Contexto da Crise Corporativa
Os dados revelam a gravidade da situação financeira da Raízen:
| Indicador | Valor |
|---|---|
| Prejuízo trimestral | R$15,6 bilhões |
| Dívida líquida acumulada | R$55,3 bilhões (dezembro/2023) |
| Necessidade de capital fresco | R$20 bilhões+ (segundo fontes) |
A pressão aumentou após o BTG Pactual propor a divisão da unidade de postos de combustível – responsável por 68% da margem operacional EBITDA no Brasil – para atrair investimentos sem comprometer os ativos de açúcar e etanol. Credores rejeitaram a medida, argumentando que a manutenção da integração operacional aceleraria a recuperação de caixa.
Posição dos Acionistas e Atores Externos
Enquanto a Shell anunciou disposição de aportar R$3,5 bilhões, o governo federal monitora o caso por meio de BNDES e Petrobras (PETR4), que descartou participação direta. O presidente Lula, embora preocupado, não intercedeu por soluções específicas durante reuniões com executivos em fevereiro/2024. A Petrobras, que vendeu sua rede de postos à Vibra Energia (VBBR3), enfrenta restrições legais para atuar no mesmo segmento.
O que isso significa para o investidor
Dois cenários emergem para os acionistas da RAIZ4:
- Otimista: Injeção de capital pela Shell (R$3,5 bi) e negociação com novos investidores estabilizam liquidez, permitindo recuperação com melhoria safras de cana e valorização do etanol hidratado (cotado a R$3,47/litro em março/2024, 12% acima do custo de produção).
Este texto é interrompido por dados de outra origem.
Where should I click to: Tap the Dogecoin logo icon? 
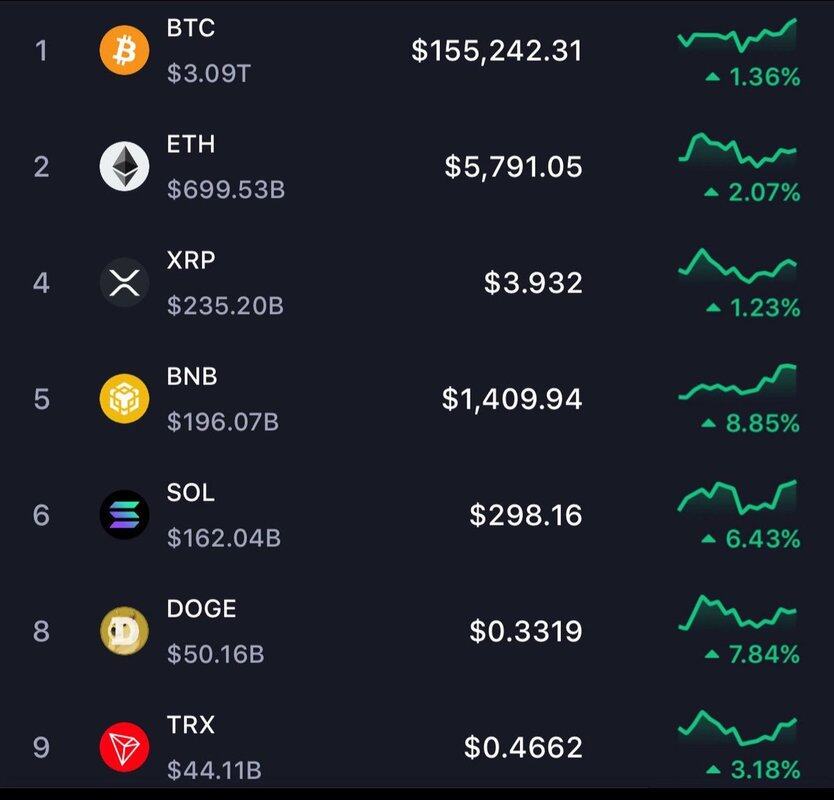(124, 631)
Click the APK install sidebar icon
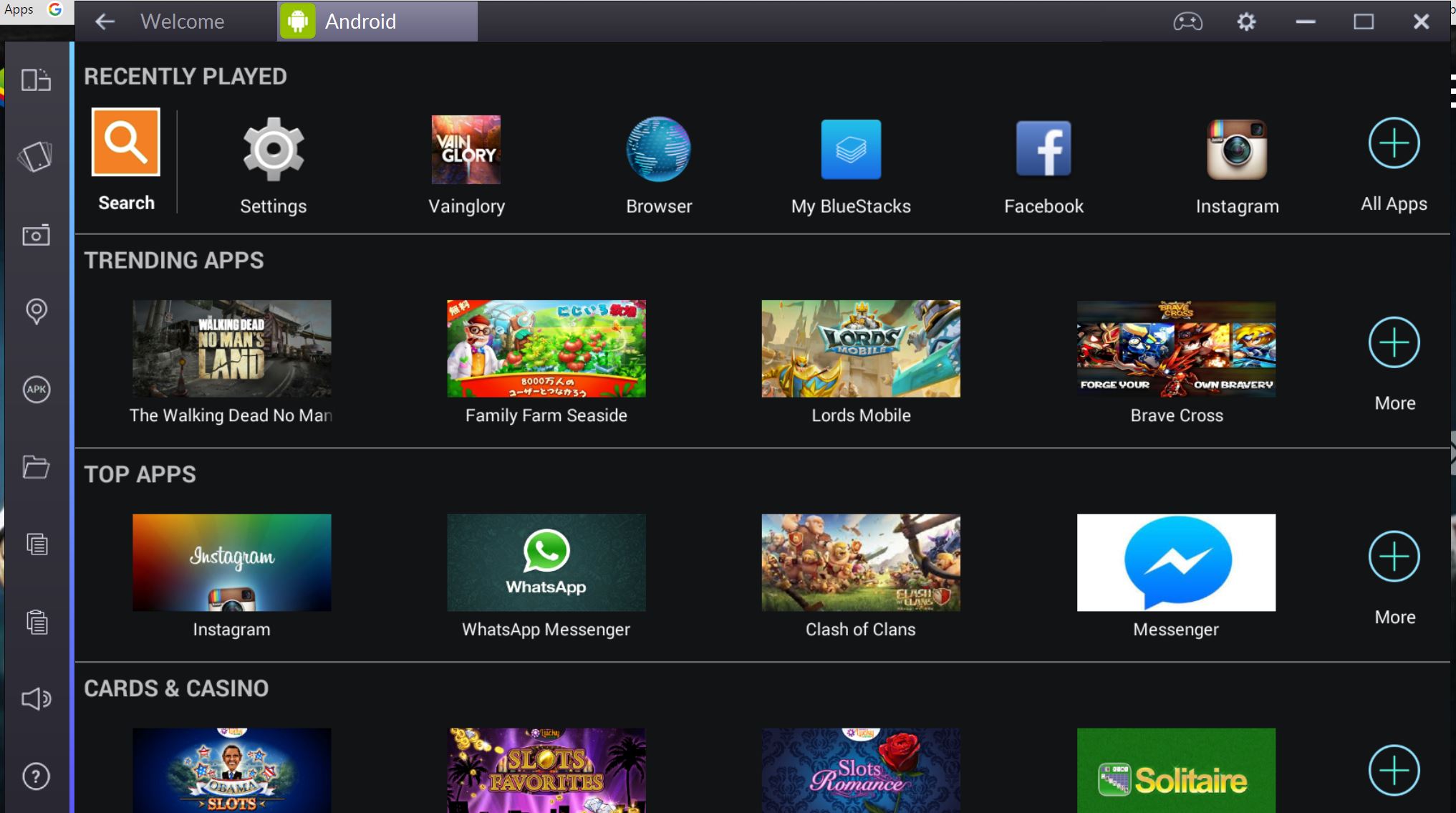This screenshot has height=813, width=1456. point(37,389)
- Pessimista: Impasse com credores leva a default técnico ou intervenção estatal, diluindo participação dos acionistas atuais.
O desfecho dependerá da interação entre preços commodities (etanol, açúcar), taxa Selic (9,25% atualmente) e eventual intervenção governamental em setores estratégicos.
Riscos Identificados
- Falha em levantar capital suficiente nos próximos trimestres.
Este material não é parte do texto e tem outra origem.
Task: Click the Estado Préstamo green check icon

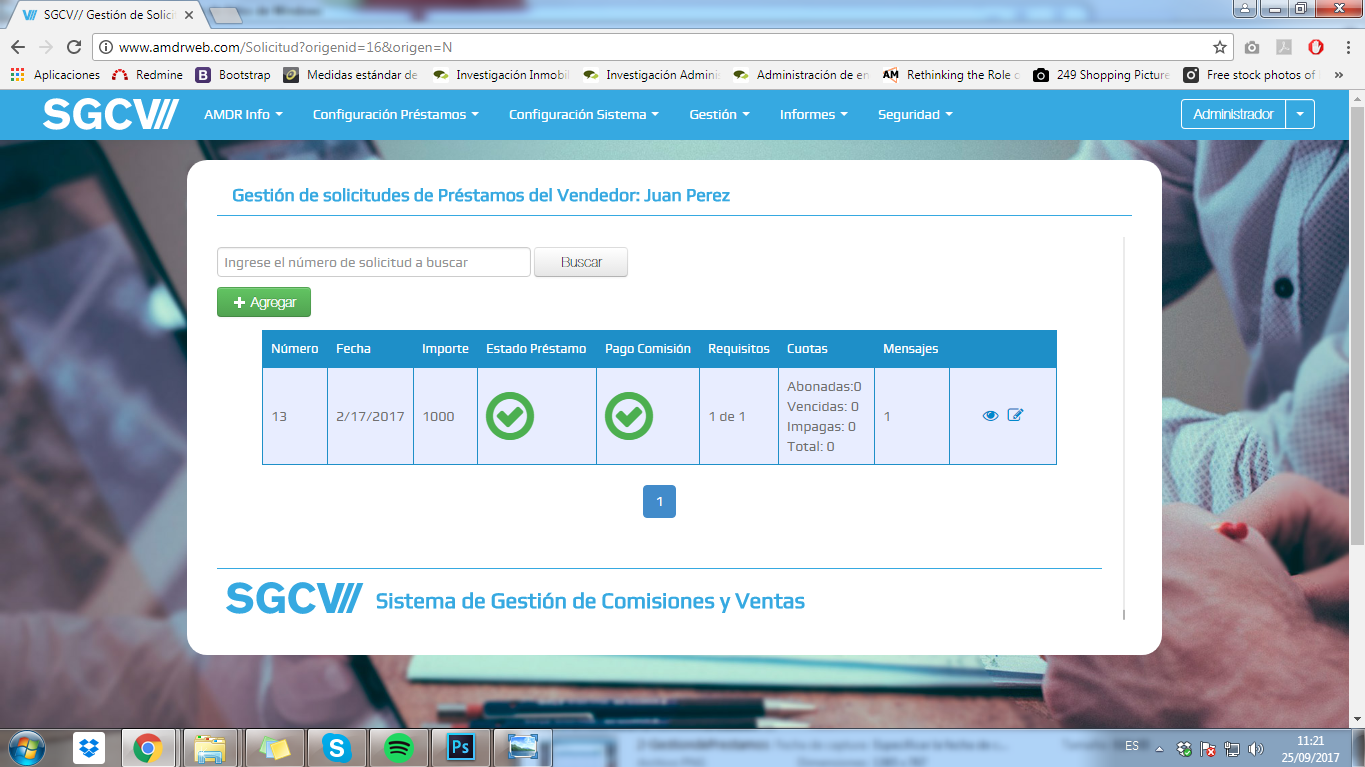Action: pyautogui.click(x=510, y=416)
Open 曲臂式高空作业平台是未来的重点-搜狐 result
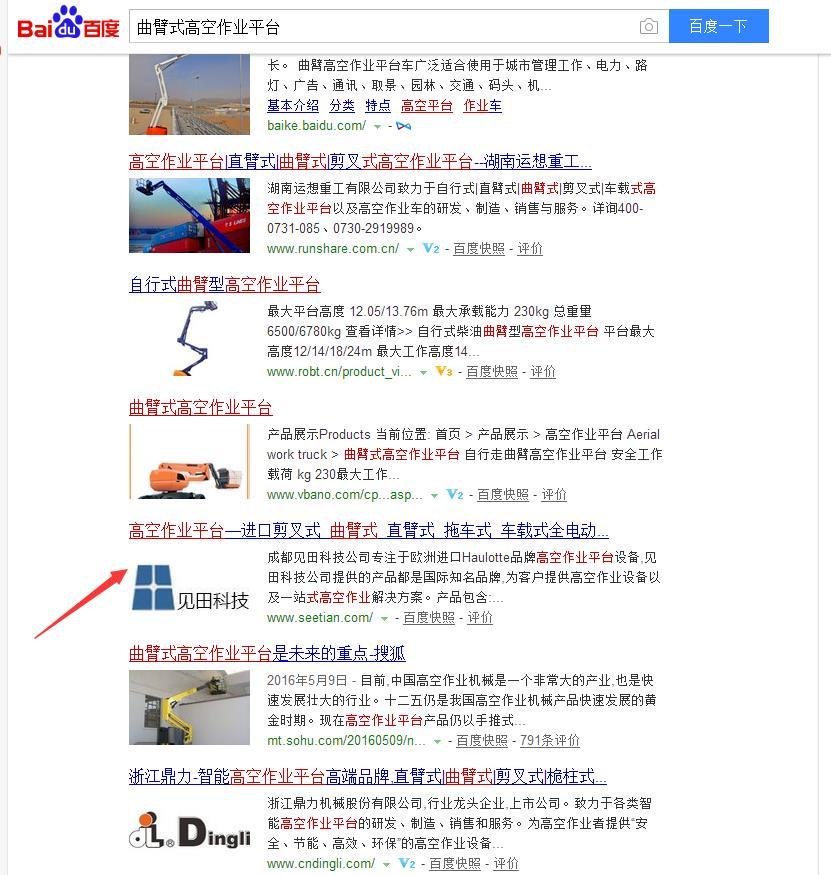 (267, 653)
- Retomada lenta da produtividade agrícola após incêndios no Centro-Oeste.
- Volação cambial (dólar cotado a R$5,20) impactando dívida em moeda estrangeira.
Próximos Passos
Investidores devem acompanhar:
- Posição do conselho da Raízen sobre proposta da Shell (deadline em abril/2024).
- Publicação do relatório de auditoria independente sobre sustentabilidade da dívida.